(Available records)

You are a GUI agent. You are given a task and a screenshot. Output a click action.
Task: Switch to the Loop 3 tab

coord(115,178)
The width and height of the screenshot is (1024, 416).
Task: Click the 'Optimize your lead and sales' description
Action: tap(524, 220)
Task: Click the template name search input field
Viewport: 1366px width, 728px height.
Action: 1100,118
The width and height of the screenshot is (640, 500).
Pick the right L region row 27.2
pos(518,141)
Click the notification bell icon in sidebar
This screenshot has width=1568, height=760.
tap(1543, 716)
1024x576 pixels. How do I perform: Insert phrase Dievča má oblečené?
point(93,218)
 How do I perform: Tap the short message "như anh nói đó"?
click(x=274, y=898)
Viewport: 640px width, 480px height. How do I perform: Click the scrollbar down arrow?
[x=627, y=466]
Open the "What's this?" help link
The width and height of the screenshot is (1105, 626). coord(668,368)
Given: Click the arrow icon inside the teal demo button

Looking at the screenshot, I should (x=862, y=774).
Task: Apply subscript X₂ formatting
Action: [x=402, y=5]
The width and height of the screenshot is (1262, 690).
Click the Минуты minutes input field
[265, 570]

(End Available records)

Exercise description:
Would you restate the entries word for word, omitting none?

Output:
You are a GUI agent. You are given a task and a screenshot. Output a click action.
Task: Switch to the Loop 3 tab

coord(115,178)
The width and height of the screenshot is (1024, 416).
Task: Click the 'Optimize your lead and sales' description
Action: tap(524, 220)
Task: Click the template name search input field
Viewport: 1366px width, 728px height.
Action: 1100,118
The width and height of the screenshot is (640, 500).
Pick the right L region row 27.2
pos(518,141)
Click the notification bell icon in sidebar
This screenshot has width=1568, height=760.
tap(1543, 716)
1024x576 pixels. How do I perform: Insert phrase Dievča má oblečené?
point(93,218)
 How do I perform: Tap the short message "như anh nói đó"?
click(x=274, y=898)
Viewport: 640px width, 480px height. How do I perform: Click the scrollbar down arrow?
[x=627, y=466]
Open the "What's this?" help link
The width and height of the screenshot is (1105, 626). coord(668,368)
Given: Click the arrow icon inside the teal demo button

Looking at the screenshot, I should (x=862, y=774).
Task: Apply subscript X₂ formatting
Action: [x=402, y=5]
The width and height of the screenshot is (1262, 690).
Click the Минуты minutes input field
[265, 570]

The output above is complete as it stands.